Ms. Ulisse didn’t have to marry Rick Stanley in order to be indebted to the Stanley Brothers—they were part of her life early on, an indispensable influence, and her nod to their legacy in her music comes by way of a hard charging “How Mountain Girls Can Love,” with a frisky lead vocal and heated soloing from Sutton on lead guitar, Ickes on dobro and Leftwich on fiddle, and one of the album’s most touching moments in her wounded delivery of the haunting breakup ballad “If That’s the Way You Feel,” in which the singer makes a show—but only a show—of coming to grips with losing a paramour, a pose that disintegrates in the piercing, soaring chorus.

Donna Ulisse & the Poor Mountain Boys (with harmony vocals by Larry Cordle and Carl Jackson) deliver a potent live rendition of the Stanley Brothers’ haunting ‘If That’s the Way You Feel’ at the Dumplin Valley Bluegrass Festival, Kodak, TN, September 19, 2013. The studio version is featured on Showin’ My Roots.Posted at YouTube by Ted Lehmann.

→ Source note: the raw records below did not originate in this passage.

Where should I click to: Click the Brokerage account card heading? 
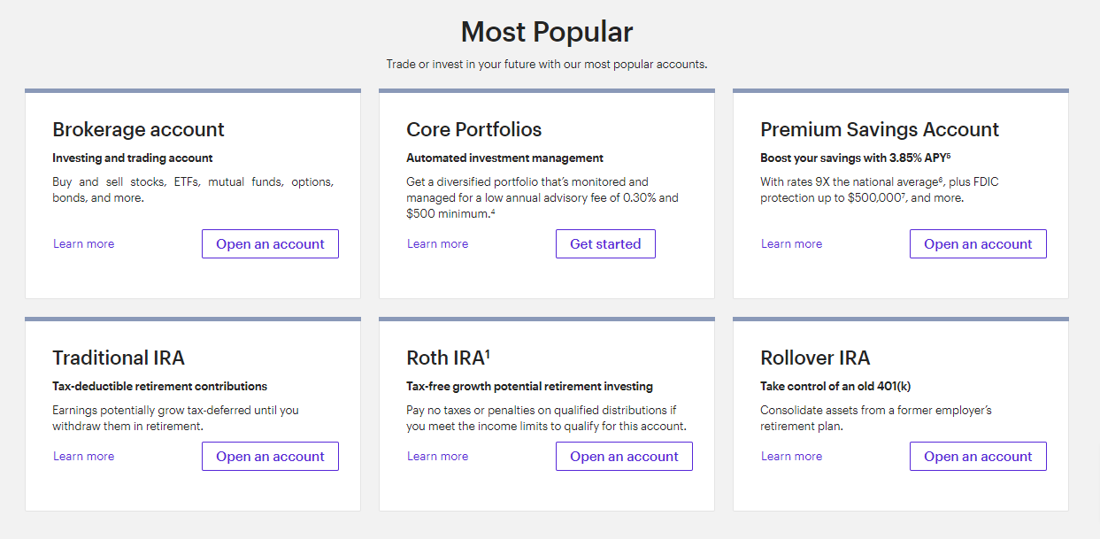(x=138, y=130)
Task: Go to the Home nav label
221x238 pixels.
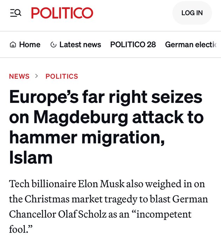Action: tap(30, 45)
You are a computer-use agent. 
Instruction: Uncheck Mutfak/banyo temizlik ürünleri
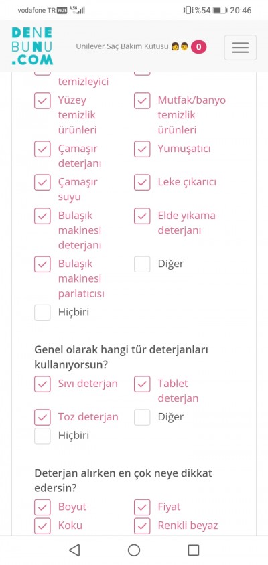tap(142, 100)
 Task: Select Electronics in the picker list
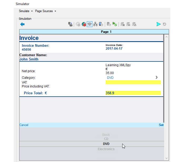106,149

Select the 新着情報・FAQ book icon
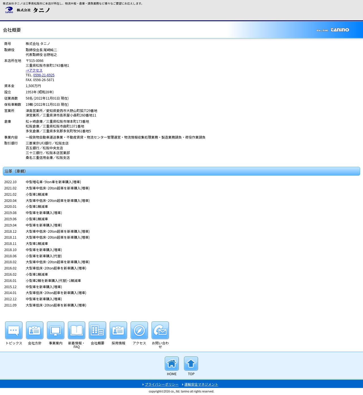(76, 330)
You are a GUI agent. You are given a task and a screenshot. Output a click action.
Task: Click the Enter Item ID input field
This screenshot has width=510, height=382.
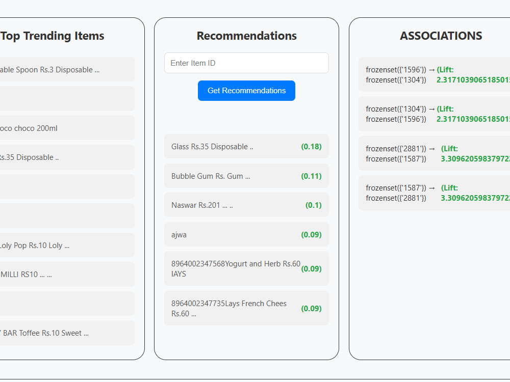coord(246,63)
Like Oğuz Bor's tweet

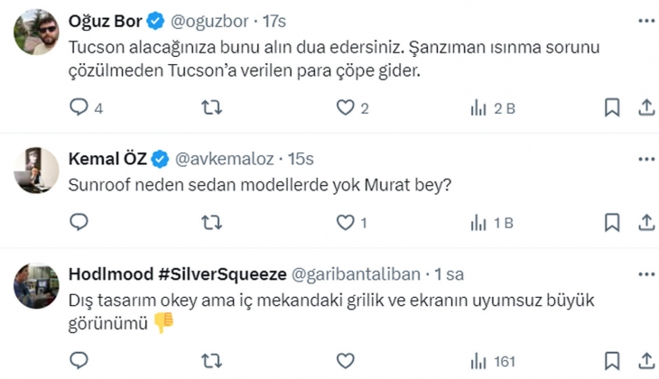coord(344,108)
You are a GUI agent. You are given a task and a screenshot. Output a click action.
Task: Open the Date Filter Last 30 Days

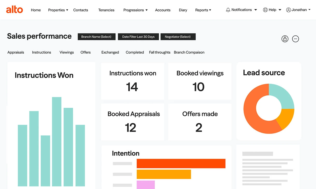coord(138,37)
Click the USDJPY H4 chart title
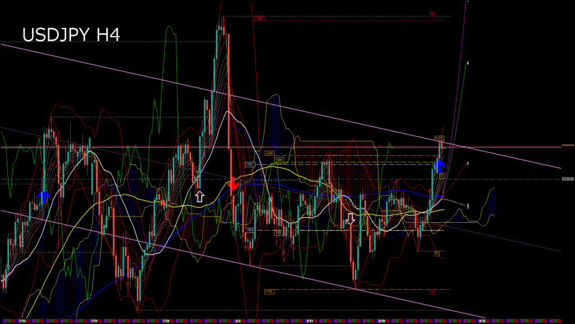 pos(71,35)
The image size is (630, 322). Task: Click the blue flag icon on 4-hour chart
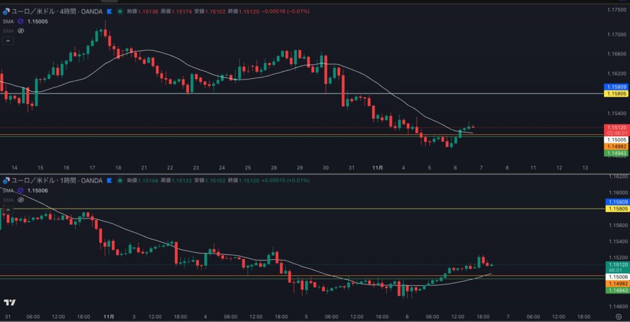point(109,11)
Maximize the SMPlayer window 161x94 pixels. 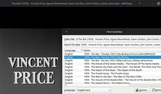[153, 3]
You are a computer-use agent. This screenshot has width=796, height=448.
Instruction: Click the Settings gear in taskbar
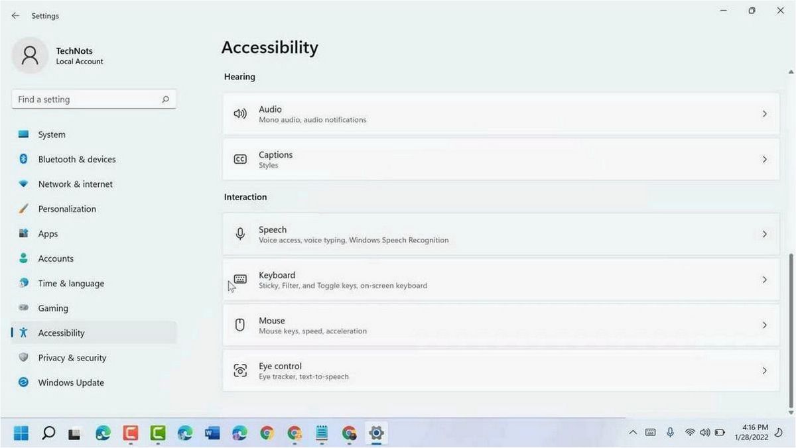pyautogui.click(x=376, y=433)
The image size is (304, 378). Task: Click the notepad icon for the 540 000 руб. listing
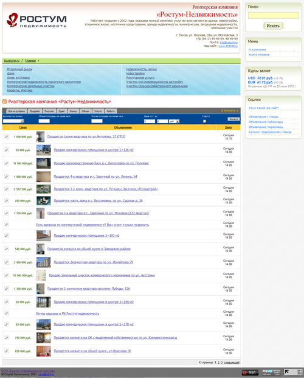click(x=7, y=249)
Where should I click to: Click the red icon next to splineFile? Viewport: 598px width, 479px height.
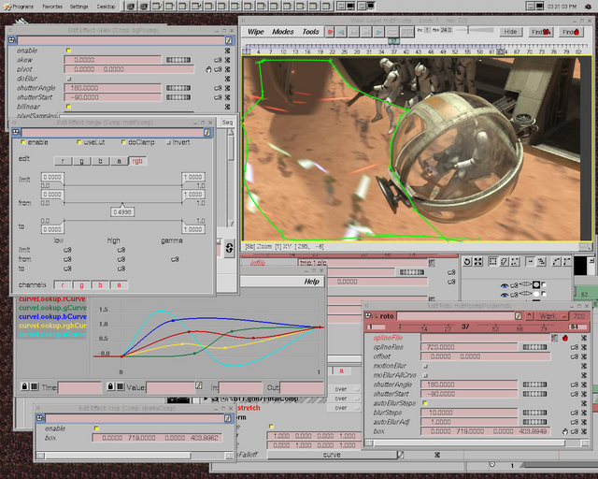click(564, 337)
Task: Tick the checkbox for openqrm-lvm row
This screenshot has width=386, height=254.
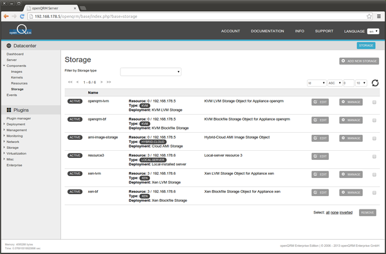Action: [374, 103]
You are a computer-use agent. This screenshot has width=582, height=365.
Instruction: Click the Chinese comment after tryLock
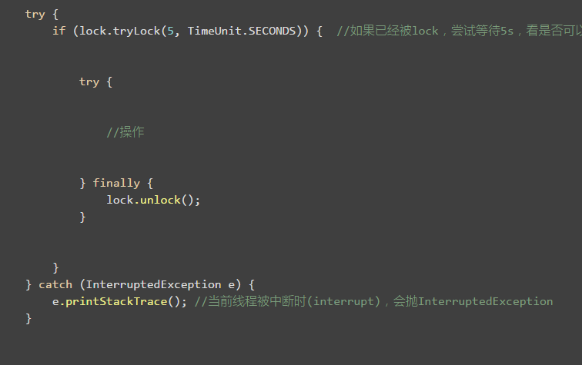459,31
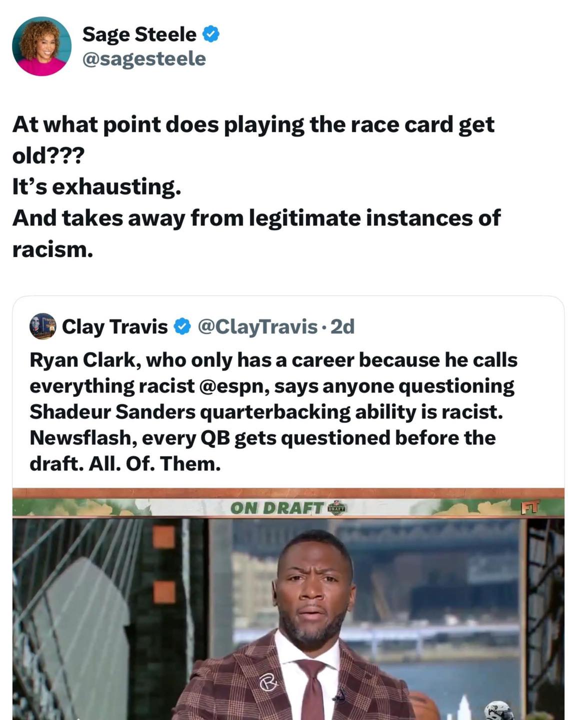Open the Clay Travis display name
577x720 pixels.
(x=115, y=327)
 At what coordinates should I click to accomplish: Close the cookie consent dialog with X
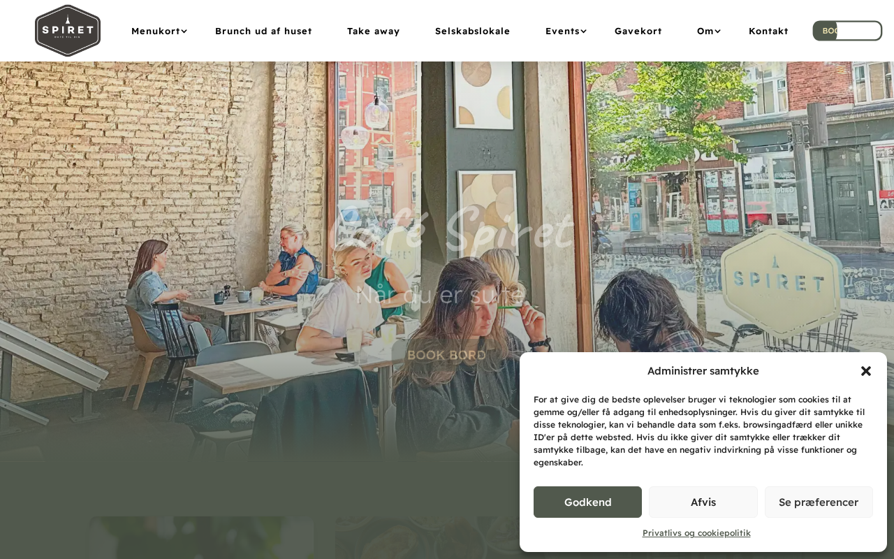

In the self affirming mode of “Fist City,” she takes on Tammy Wynette’s “Your Good Girl’s Gonna Go Bad,” with banjo, fiddle and mandolin solos adding a bluegrass twist and the singer stating matter of factly her intention to be the kind of footloose gal to whom her man seems inexorably drawn. Hank Cochran’s beautiful “Send Me the Pillow That You Dream On,” a Ulisse family favorite, has a music box delicacy about it, due in part to Leftwich’s soft mandolin flourishes, in part to Sutton’s gentle guitar solo, and mostly to the aching lead vocal and Rick Stanley’s gentle harmony support—a gem of an arrangement that heightens the beauty of Cochran’s tune by emphasizing the wish in the title sentiment in a tender way. And of course Donna Ulisse could not sing of her principal influences without referencing gospel. She does so with a persuasive, firm reading of “Wait a Little Longer Please Jesus,” a plea for time to bring sinners into the fold delivered with plainspoken earnestness and buttressed by plaintive solos from Ickes and Leftwich (on fiddle and mandolin both).

No holding pattern this, Showin’ My Roots is a vital album by an artist described on her website as a “bluegrass poet.” Even though most of the songs are not her originals, Ms. Ulisse, a savvy songwriter and gifted interpretive singer to boot, makes poetry of her time herein.